Hace veinticinco años Colombia exportaba alimentos (y no solo café). Ahora los
importa (incluyendo el café). ¿Qué queda hoy en el campo colombiano que todavía
sea rentable? Solamente la coca, que por ser ilegal escapa al control del gobierno. El
cual, en consecuencia, la persigue. (Por orden, no sobra decirlo, del gobierno de
Estados Unidos).
Piden tres cosas los promotores del paro agrario reunidos en la MIA (Mesa
Nacional Agropecuaria y Popular de Interlocución y Acuerdo). Una curiosa
organización de organizaciones que, curiosamente, no ha sido señalada todavía
(cuando esto escribo) como un torpedo terrorista manipulado por las Farc. Tal vez
lo sea. En todo caso, sus tres peticiones parecen dictadas por la más elemental
sensatez: poner fin a las fumigaciones de los cultivos ilícitos, suspender la
importación de alimentos de producción local, y revisar los tratados de libre
comercio firmados en los últimos años por Colombia.

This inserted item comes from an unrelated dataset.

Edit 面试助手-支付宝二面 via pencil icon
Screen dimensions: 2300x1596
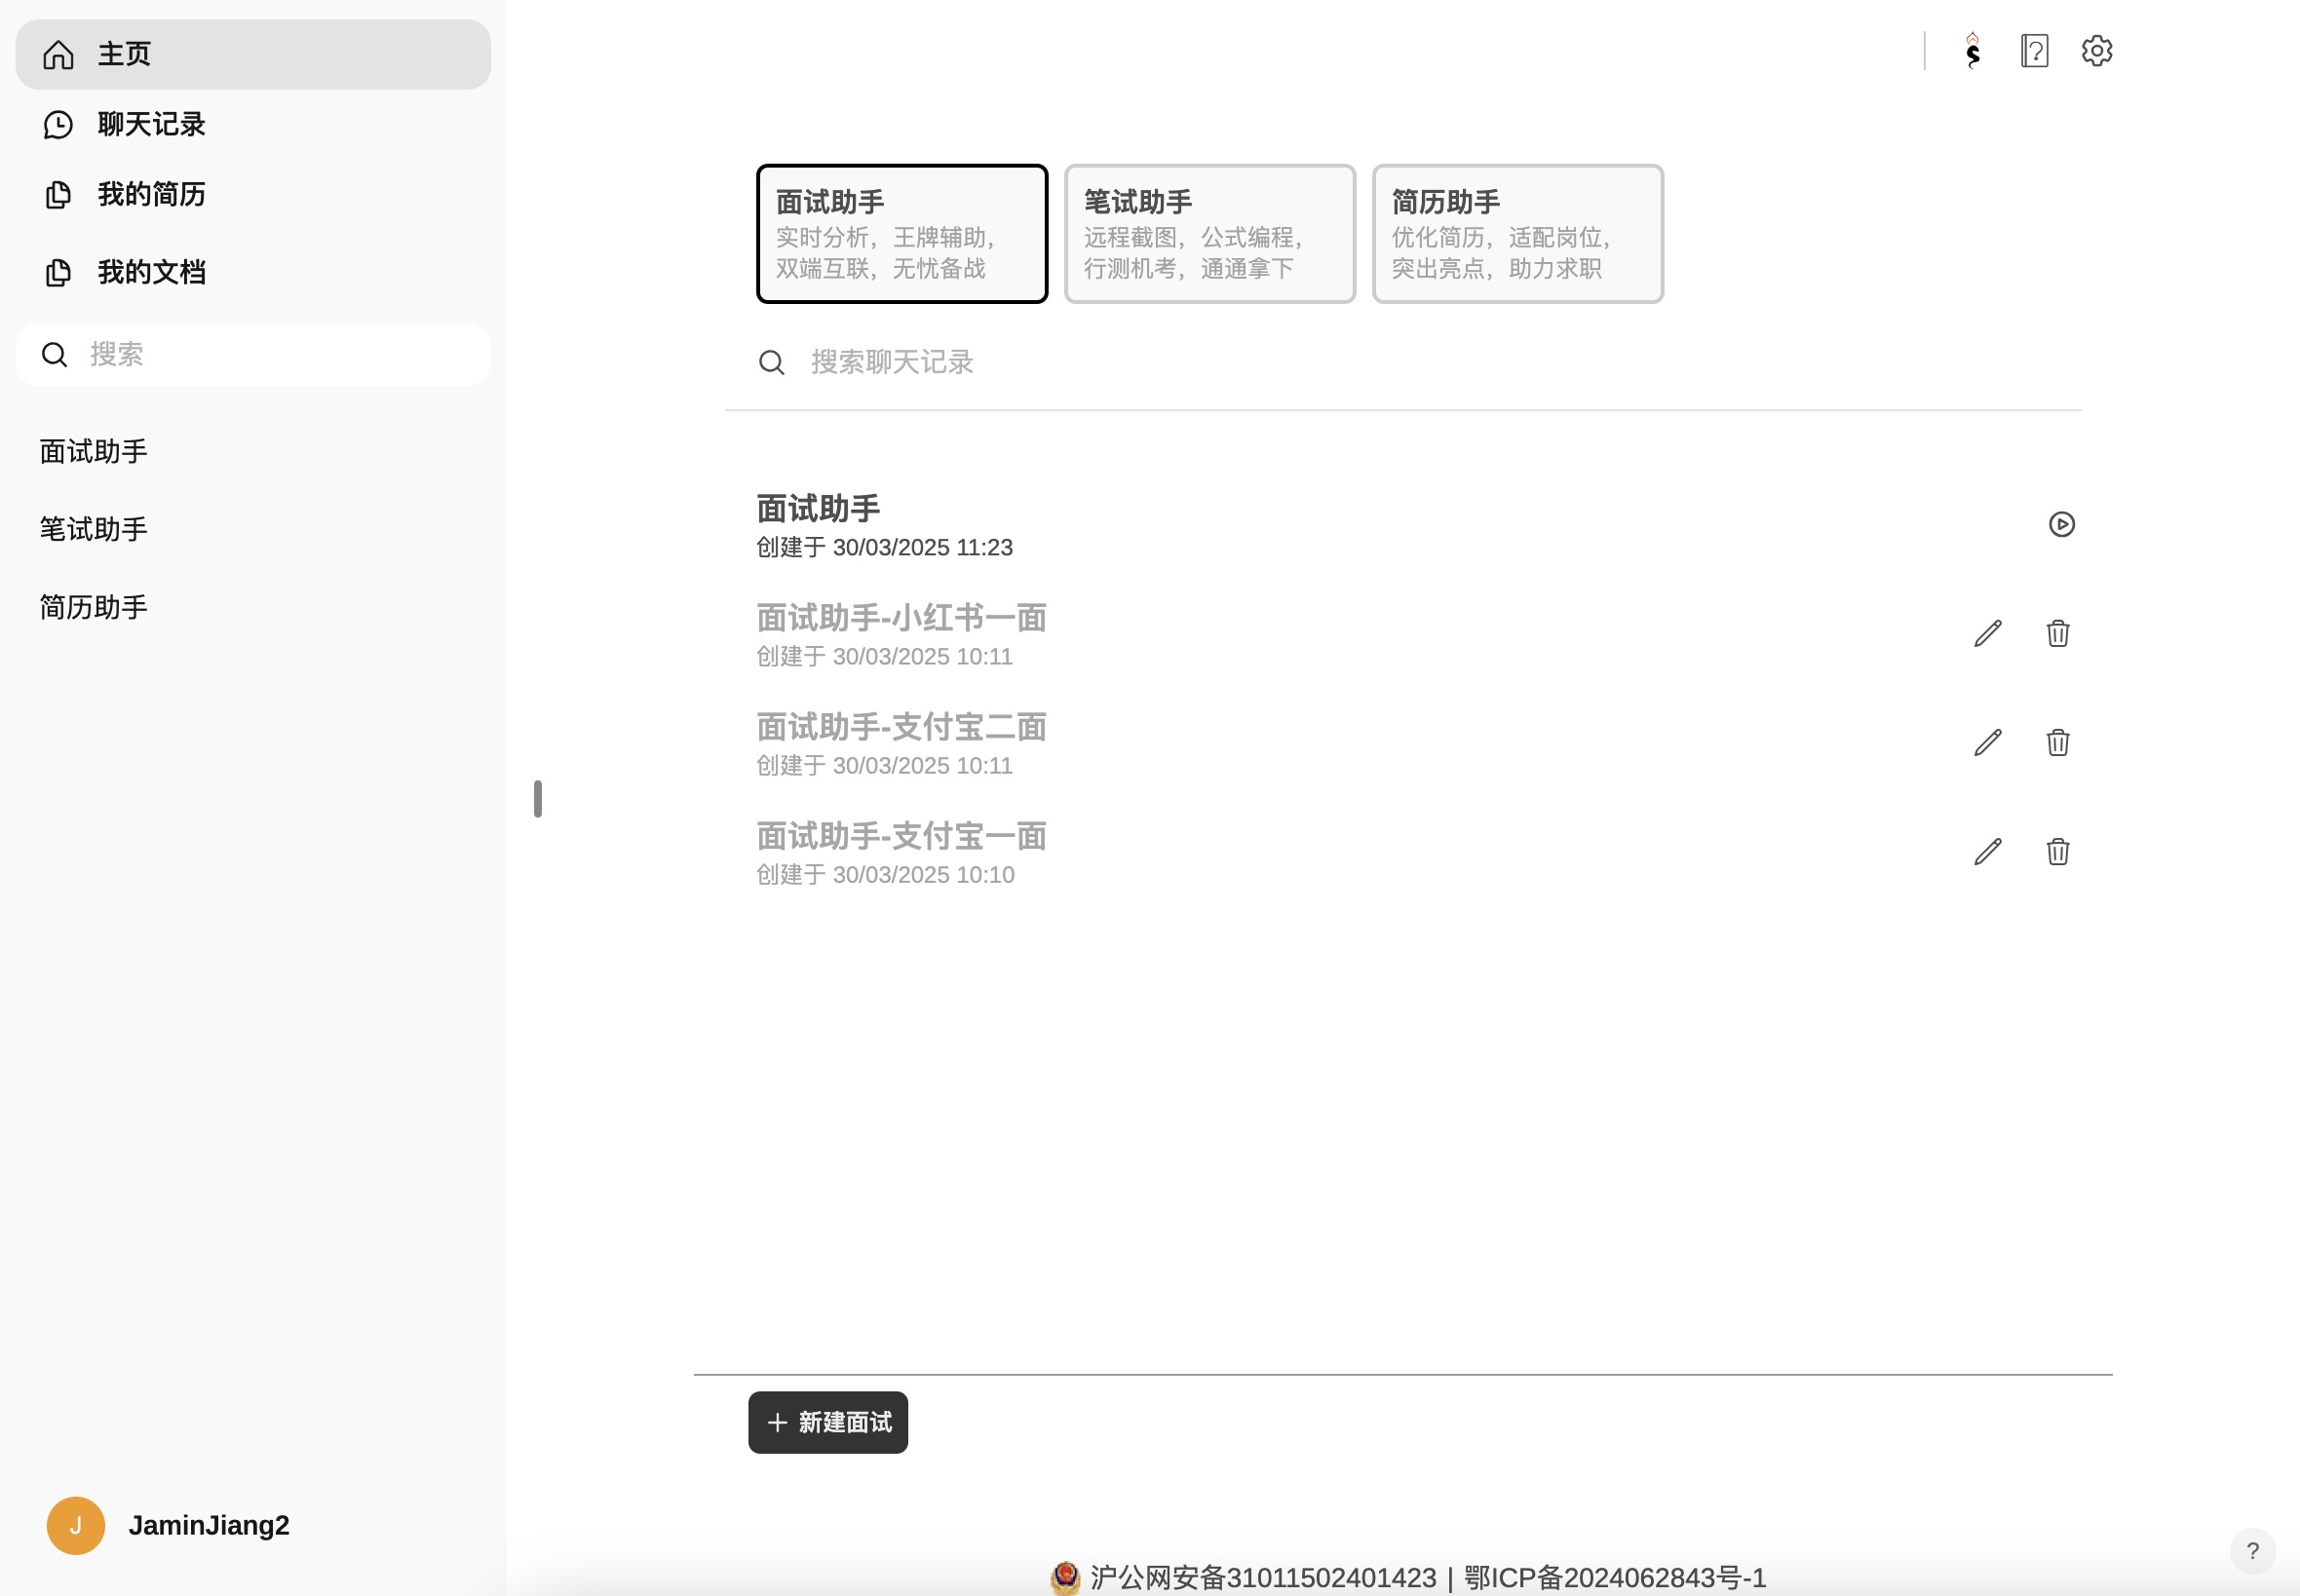[1988, 742]
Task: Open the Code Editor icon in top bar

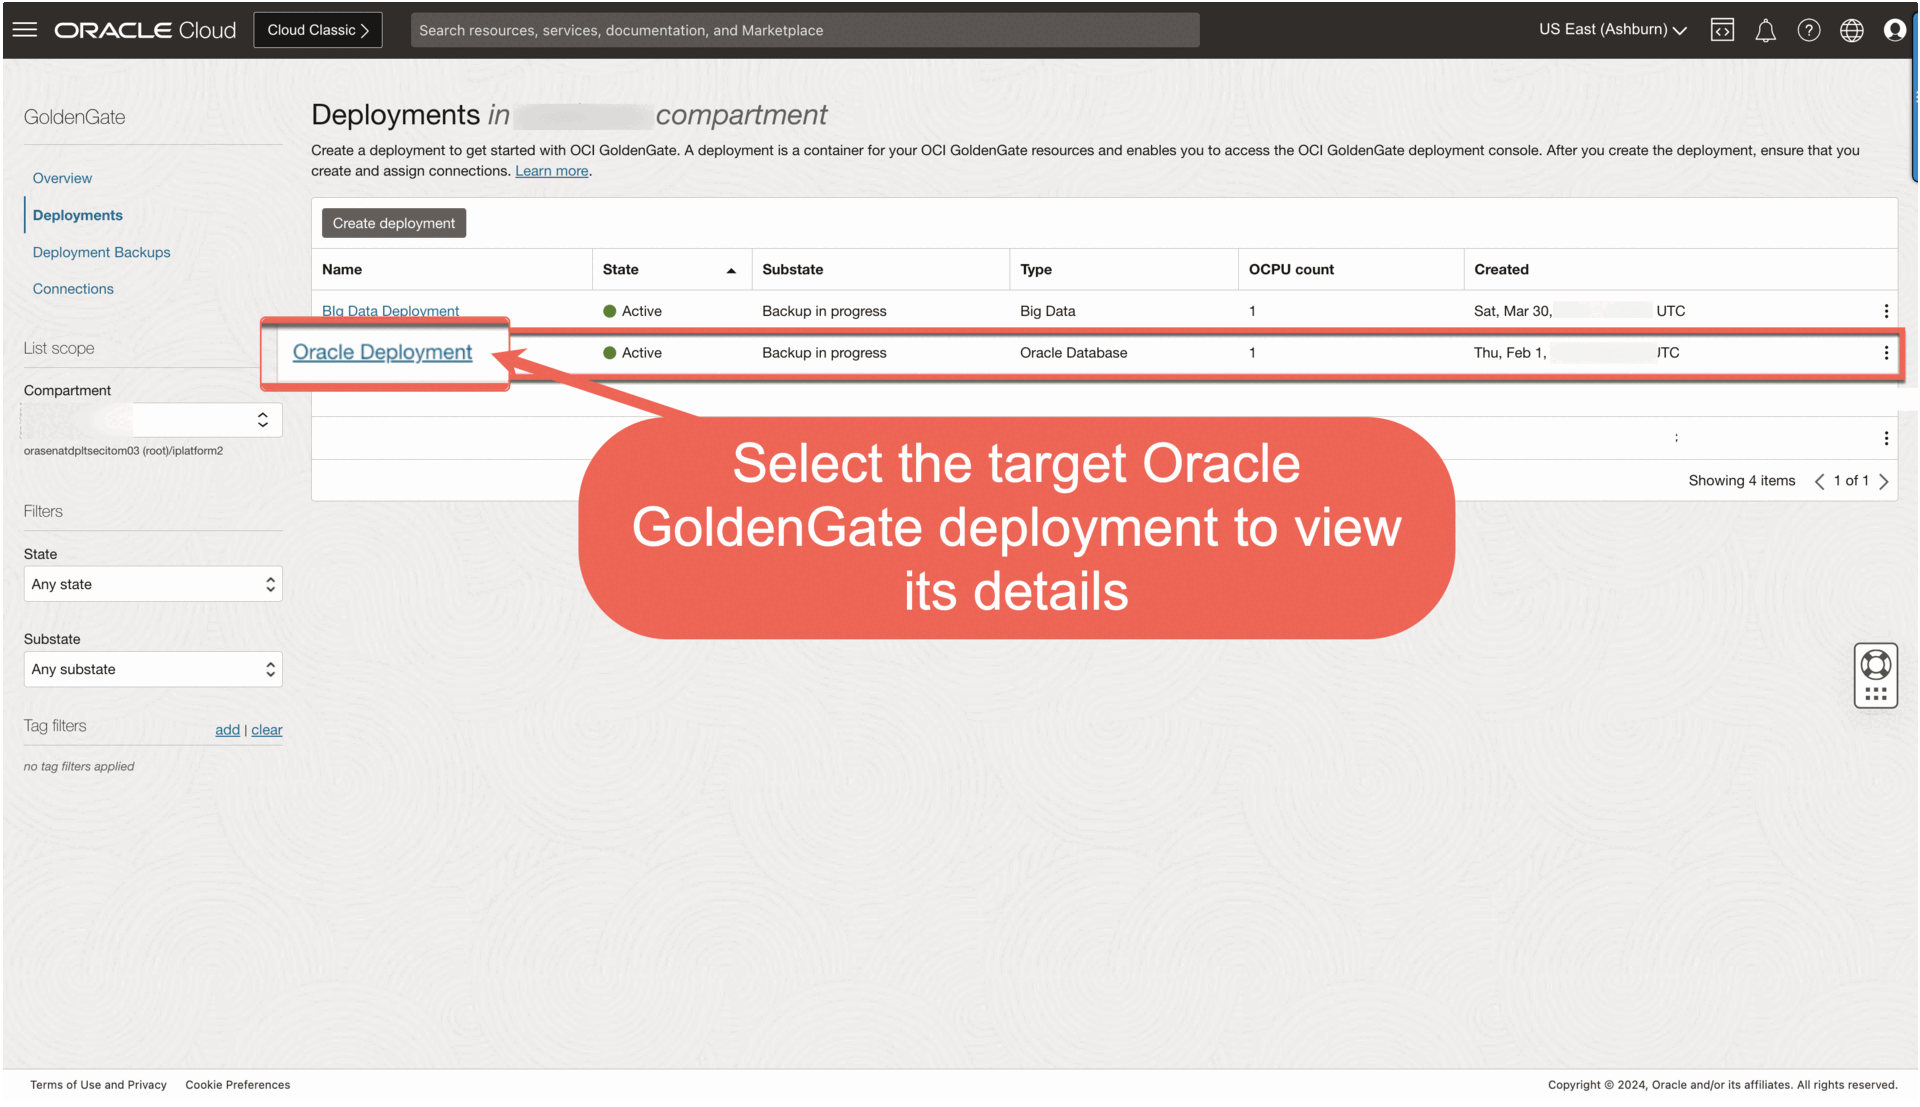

Inútiles y dañinas porque no eliminan los cultivos ilícitos sino que los empujan
selva adentro, provocando más deforestación en un país que es casi el primero del
mundo en esa empresa destructora; y dañinas a secas porque no solo envenenan
los cultivos prohibidos, sino también todo lo que crece en torno: los cultivos de
pancoger, la gente, las aguas.
Así, por ejemplo, el TLC con los Estados Unidos le prohíbe a Colombia subsidiar
sus productos agropecuarios, no solo para la exportación sino para el consumo
interno; pero en los mismo días en que ese tratado entraba en vigor, el Congreso
norteamericano decidía duplicar los subsidios gubernamentales otorgados a su
propia agricultura, que pasaron de un golpe de 50.000 a 90.000 millones de
dólares anuales. (Porque también sus recetas de libre comercio son solo para la
exportación).
Como a los arroceros del Huila, pronto les llegará el turno a los algodoneros, a los
paperos, a los cafeteros, a los lecheros, a los criadores de pollos y de cerdos. Y a los
zapateros, y a los músicos.
¿Y a los gobernantes no? Sí, claro. Son ellos quienes han puesto a los demás en ese
brete, imponiéndoles su propia sumisión. La cual es voluntaria. Debida “a la
convicción, y no a la coacción”, para usar la frase de Ernesto Samper cuando
arrancaba en persona matas de coca para que no le quitaran la visa.